Extended Data Figure 5. Loss of PERK does not result in H3K27m3 histone hypermethylation in pro-inflammatory M1 genes.

a,b, qRT-PCR analysis of Jmjd3 expression from PERK wild-type/knockout (a), or PSAT1 wild-type/knockout (b) BMDMs stimulated with IL-4 (n=2; mean ± s.e.m). Data are collected from two independent experiments. c,d, Immunoblots of PERK, Jmjd3 and β-actin in M0, M1, and M2 BMDMs from PERK wild-type and knockout mice (c) or from PSAT1 wild-type and knockout mice (d). Data are representative of two independent samples. e, Changes in gene expression of targets associated with H3K27me3 from PERK wild-type or knockout BMDMs stimulated with IL-4 (M2; left) or LPS+IFNγ (M1; right). f, H3K27me3 histone modifications of Irf4, Pparg, Phgdh and Mgl2 from PERK wild-type and knockout BMDMs in the presence or absence of LPS+IFNγ. g, H3K27me3 histone modifications of selected genes associated with pro-inflammation from naïve (M0), LPS+IFNγ (M1) or IL-4 (M2) stimulated PERK wild-type or knockout macrophages. All data were analyzed using two-tailed unpaired Student’s t-test (a,b).

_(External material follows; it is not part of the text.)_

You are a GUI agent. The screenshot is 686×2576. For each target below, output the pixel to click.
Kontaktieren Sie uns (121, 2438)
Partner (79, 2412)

Extended Data Figure 6. Therapeutic PERK inhibition in mouse melanoma model.

a, Schematic of the experimental design for small molecule inhibitor treatments. b, Frequency of tumor-infiltrating immune cells (TAMs, TILs, DCs, MDSCs, and NK cells) from B16-F10 tumor-bearing mice with treatment of either DMSO (Vehicle), GSK2656157, or NCT-503. Tumors were harvested on day 16. (n=10 mice per group; mean ± s.e.m). Data are collected from two independent experiments. c, Body weight of tumor-bearing mice given the indicated treatments (n=9 mice per group; mean ± s.e.m). Data are collected from two independent experiments. d, Schematic of the experimental design for the treatment of αPD-1, GSK2656157, and αPD-1 + GSK2656157. Data were analyzed by ordinary one-way ANOVA with Dunnett’s multiple comparisons test (b,c).